Memory is not what I thought it was

“Many people believe that memory works like a recording device. Memory works a little bit more like a Wikipedia page: you can go in there and change it, but so can other people”

So says Elizabeth Loftus an American cognitive psychologist and expert on human memory*. And she walks her talk with an impressive array of research.

She was consulted by Harvey Weinstein who asked her: ‘How can something that seems so consensual be turned into something so wrong?’

Memories are reconstructions; they are not literal representations of what actually happened … (memory) is highly malleable and open to suggestion.

She has also shown that false memories can be embedded by leading questions and psychotherapy.

In a 2013 TED talk entirled “How reliable is your memory” she reported that one project had identified some 300 people who were convicted of things they didn’t do, based on DNA analysis. Three quarters of the cases were due to faulty eyewitness memory.

The implications for eyewitness based testimony and the validity of repressed memories are huge. It means that single witness evidence should not be regarded as sufficient evidence of truth, unless there is other direct evidence to support it.

In the US, some states refuse to prosecute cases based on recovered memory testimony and some insurers decline cover to therapists on recoved memory malpractice suits.*

Testimony from Professor Lucas in the two headline inquiries in Australia into rapes by a Minister or in a Minister’s office may well be enlightening.

But sadly, the outcomes of those inquiries have already been decided, without the need to hear evidence.

In my view, the sooner we get rid of juries, eyewitness evidence and judges the better: we need to promote universal surveillance, compulsory truth serums and lie detection and use a computer to evaluate the evidence.

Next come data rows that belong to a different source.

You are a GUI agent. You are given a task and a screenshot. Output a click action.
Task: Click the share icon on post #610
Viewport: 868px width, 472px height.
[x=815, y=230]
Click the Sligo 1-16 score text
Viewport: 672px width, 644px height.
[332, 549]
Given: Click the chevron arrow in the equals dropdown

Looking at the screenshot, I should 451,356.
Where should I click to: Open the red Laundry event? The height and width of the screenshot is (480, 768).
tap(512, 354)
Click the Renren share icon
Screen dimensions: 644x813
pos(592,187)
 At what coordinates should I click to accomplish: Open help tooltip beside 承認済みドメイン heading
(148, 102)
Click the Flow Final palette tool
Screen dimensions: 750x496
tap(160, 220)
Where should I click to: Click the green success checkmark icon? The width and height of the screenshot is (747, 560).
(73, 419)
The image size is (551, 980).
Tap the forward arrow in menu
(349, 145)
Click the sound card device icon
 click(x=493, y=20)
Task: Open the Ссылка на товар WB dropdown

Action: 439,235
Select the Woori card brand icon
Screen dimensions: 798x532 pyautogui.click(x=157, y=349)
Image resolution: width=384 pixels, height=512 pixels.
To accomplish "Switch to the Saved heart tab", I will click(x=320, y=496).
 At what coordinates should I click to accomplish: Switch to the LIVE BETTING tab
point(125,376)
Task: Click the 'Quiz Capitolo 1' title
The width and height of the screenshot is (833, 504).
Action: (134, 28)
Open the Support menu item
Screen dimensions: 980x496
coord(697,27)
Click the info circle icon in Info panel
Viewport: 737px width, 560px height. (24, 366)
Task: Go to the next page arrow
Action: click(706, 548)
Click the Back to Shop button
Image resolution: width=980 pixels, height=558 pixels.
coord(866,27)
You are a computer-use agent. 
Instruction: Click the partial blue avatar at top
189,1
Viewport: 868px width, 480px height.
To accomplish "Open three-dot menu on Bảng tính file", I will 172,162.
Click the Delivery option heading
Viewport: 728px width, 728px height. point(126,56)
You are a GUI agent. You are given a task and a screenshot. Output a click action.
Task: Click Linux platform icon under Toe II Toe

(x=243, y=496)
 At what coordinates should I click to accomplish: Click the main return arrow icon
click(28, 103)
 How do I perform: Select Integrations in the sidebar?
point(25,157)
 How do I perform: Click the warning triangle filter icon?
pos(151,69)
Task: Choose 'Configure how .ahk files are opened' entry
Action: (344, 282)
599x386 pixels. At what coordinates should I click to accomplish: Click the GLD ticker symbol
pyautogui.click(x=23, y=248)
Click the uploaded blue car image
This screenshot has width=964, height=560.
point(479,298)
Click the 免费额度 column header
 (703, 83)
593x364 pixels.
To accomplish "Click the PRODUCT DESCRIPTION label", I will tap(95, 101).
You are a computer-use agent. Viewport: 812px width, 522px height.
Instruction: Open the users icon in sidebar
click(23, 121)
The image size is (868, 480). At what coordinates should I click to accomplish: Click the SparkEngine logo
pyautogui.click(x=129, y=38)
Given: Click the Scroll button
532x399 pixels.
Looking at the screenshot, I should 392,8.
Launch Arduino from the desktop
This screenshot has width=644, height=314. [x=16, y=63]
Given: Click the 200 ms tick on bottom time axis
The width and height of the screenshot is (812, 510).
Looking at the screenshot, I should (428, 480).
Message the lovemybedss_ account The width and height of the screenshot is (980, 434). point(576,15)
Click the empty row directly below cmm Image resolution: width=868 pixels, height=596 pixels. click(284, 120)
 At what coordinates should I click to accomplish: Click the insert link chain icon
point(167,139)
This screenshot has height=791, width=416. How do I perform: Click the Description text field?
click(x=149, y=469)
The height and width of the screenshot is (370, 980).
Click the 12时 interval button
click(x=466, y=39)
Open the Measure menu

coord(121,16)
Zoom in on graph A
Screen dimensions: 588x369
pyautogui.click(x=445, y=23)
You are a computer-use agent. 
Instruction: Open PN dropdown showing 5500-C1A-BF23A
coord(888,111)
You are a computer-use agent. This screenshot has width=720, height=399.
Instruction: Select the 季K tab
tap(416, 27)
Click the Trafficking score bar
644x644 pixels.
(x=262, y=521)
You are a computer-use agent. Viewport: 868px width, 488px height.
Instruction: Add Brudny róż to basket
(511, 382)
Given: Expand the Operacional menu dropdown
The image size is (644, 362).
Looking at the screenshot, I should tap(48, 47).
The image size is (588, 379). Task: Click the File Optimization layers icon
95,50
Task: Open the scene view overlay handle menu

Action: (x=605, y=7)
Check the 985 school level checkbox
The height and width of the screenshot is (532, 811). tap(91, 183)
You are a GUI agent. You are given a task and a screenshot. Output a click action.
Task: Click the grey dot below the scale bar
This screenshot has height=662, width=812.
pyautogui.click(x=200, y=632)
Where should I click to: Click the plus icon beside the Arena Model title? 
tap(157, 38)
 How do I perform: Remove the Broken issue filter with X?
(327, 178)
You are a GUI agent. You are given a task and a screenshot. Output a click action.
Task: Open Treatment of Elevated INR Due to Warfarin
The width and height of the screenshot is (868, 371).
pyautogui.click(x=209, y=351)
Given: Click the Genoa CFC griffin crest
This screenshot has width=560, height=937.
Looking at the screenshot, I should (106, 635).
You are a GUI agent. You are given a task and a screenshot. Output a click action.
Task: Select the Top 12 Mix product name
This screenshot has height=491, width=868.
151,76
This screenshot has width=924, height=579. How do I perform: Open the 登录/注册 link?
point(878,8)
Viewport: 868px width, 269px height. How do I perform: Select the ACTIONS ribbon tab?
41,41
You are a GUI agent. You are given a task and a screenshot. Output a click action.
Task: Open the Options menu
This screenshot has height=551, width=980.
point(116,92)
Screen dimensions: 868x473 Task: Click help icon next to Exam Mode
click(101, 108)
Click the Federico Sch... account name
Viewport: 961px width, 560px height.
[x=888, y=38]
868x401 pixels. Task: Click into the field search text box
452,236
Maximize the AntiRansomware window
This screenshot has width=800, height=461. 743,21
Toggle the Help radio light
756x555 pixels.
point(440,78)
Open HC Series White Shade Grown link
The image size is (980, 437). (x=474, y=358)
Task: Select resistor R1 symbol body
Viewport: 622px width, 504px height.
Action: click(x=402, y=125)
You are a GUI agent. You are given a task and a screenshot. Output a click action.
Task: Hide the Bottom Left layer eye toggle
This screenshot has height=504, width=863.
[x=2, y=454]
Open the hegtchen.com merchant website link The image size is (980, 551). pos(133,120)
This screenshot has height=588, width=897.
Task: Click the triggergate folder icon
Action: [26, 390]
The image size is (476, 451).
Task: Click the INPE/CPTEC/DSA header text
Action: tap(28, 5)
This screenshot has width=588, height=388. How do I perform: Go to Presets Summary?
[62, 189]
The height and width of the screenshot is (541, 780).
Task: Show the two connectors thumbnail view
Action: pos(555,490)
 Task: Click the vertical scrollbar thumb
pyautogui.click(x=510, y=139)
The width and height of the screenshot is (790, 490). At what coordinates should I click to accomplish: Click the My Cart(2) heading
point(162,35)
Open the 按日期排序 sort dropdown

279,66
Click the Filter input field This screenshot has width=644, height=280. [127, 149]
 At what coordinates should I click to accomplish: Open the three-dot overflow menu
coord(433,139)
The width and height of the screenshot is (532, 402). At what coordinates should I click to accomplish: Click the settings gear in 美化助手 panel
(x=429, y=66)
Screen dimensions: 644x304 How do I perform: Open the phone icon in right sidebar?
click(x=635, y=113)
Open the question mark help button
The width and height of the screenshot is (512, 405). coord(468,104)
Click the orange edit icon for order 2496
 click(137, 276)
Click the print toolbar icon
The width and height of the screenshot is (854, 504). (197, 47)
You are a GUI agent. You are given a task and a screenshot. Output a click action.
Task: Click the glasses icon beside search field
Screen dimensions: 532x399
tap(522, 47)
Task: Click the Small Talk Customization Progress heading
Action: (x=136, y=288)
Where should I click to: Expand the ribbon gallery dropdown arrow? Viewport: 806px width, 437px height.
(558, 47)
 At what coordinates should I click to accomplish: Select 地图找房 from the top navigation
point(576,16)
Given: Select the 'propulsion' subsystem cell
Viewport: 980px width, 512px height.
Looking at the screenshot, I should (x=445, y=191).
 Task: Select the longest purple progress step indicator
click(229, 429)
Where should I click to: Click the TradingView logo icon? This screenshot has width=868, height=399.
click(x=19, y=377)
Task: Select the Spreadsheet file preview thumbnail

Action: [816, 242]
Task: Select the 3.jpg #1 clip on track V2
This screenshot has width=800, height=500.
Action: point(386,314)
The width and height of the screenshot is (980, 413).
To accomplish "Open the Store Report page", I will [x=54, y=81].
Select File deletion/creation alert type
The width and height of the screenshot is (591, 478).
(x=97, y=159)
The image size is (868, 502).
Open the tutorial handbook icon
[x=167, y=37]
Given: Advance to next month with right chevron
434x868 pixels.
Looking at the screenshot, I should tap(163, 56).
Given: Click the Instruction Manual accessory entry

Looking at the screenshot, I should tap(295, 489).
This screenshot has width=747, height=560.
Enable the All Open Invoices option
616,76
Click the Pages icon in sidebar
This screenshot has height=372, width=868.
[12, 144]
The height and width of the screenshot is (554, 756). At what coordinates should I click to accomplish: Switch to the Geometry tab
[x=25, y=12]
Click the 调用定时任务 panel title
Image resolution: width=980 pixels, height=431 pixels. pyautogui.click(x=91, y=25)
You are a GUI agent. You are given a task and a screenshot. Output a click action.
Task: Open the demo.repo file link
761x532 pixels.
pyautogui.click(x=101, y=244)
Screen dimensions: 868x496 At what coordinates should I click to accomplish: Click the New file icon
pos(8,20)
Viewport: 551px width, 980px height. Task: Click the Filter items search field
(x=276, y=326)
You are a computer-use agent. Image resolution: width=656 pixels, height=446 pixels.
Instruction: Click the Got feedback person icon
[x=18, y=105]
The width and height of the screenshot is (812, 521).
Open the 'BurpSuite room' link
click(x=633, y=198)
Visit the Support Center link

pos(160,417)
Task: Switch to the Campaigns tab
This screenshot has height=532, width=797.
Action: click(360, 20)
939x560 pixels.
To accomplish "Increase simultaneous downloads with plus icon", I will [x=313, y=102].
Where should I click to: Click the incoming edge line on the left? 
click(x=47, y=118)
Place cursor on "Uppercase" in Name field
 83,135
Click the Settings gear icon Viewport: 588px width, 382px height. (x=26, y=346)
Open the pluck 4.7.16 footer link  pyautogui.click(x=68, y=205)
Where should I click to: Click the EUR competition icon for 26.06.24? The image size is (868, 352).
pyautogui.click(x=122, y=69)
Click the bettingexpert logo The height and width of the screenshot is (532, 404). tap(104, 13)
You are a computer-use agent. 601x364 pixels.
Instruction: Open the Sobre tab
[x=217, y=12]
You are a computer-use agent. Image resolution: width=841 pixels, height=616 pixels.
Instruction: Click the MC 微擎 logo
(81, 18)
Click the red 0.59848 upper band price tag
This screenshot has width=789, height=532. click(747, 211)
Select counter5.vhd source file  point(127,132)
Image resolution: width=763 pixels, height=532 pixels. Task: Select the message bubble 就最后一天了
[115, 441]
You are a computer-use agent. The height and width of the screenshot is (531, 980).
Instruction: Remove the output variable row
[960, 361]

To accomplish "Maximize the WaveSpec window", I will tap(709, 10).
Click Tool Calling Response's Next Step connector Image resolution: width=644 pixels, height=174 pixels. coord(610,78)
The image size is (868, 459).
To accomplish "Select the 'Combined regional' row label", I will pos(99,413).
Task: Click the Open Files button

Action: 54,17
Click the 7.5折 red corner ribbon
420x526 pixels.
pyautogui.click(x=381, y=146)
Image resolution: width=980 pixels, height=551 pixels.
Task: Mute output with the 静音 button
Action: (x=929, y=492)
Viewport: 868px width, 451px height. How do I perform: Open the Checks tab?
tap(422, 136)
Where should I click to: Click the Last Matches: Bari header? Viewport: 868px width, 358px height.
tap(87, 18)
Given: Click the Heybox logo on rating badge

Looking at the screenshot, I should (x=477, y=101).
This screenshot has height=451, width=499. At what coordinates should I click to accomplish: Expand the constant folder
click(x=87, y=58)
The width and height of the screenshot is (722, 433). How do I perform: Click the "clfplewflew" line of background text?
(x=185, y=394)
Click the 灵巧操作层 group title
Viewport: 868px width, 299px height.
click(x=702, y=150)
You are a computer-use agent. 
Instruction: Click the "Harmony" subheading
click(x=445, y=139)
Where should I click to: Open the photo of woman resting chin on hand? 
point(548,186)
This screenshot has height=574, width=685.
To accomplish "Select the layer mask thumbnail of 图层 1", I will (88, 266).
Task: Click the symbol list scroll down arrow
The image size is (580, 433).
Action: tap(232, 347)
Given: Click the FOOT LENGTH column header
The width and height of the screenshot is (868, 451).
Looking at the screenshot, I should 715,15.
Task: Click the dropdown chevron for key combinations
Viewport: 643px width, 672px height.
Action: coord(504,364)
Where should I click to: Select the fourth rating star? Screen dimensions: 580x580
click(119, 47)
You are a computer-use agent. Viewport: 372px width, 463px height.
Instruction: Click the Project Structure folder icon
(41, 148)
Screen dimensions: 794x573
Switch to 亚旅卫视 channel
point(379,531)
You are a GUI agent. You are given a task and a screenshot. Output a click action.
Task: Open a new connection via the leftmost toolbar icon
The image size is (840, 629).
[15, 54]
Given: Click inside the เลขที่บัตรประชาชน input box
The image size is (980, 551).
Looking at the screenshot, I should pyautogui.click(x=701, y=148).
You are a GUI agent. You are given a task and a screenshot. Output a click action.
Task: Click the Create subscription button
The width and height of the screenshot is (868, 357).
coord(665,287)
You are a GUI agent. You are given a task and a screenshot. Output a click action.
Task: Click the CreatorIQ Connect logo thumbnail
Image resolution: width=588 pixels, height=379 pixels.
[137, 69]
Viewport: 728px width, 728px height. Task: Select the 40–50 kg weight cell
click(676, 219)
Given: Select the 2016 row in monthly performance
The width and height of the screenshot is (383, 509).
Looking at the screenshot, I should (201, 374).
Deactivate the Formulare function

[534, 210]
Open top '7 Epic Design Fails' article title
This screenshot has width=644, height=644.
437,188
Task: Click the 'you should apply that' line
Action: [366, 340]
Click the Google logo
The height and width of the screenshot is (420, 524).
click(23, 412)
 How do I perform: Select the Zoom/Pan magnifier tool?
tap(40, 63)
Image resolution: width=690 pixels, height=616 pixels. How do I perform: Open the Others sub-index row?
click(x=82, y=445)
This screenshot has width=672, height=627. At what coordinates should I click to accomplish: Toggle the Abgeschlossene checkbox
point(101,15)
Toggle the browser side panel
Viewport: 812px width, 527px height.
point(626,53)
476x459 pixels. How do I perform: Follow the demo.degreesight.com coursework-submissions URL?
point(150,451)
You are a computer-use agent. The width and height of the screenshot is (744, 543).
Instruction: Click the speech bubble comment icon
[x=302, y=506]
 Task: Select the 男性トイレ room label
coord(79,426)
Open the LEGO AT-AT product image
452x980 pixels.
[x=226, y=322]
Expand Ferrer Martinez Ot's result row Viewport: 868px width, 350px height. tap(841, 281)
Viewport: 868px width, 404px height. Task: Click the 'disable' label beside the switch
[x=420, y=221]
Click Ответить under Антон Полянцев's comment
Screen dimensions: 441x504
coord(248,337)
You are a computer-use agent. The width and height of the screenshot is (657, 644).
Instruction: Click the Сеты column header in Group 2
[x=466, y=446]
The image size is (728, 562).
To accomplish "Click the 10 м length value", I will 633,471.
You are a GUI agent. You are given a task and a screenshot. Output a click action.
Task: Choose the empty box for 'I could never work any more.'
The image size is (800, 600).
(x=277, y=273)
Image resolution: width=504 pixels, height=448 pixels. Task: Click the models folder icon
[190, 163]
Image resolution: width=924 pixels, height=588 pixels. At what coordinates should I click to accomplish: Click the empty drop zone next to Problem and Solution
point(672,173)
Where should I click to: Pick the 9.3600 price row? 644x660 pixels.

*Wikipedia – Elizabeth Loftus

Author: manqindi

Post imperial wind drift. Swazi, British, Zimbabwe-Rhodesian, Irish, New Zealand citizen and resident, now in Queensland, Australia. 10th generation African of mainly European descent. Catholic upbringing, more free thinker now. BA and Law background. Altar boy, wages clerk, uncle, prefect, student, court clerk, prosecutor, magistrate, convoy escort, pensioner, HR Practitioner, husband, stepfather, father, bull terrier lover, telephone interviewer, Call Centre manager, HR manager, grandfather, author (amateur)

2 thoughts on “Memory is not what I thought it was”

  1. Who will program the computer and tell it what to do? A judge, politician? Some of South Africa’s outdated laws on forestry, agriculture and environmental issues contradict each other. Old laws that should have been repealed are still there. I think lawyers love it. The more confusing the law the more loopholes lawyers find.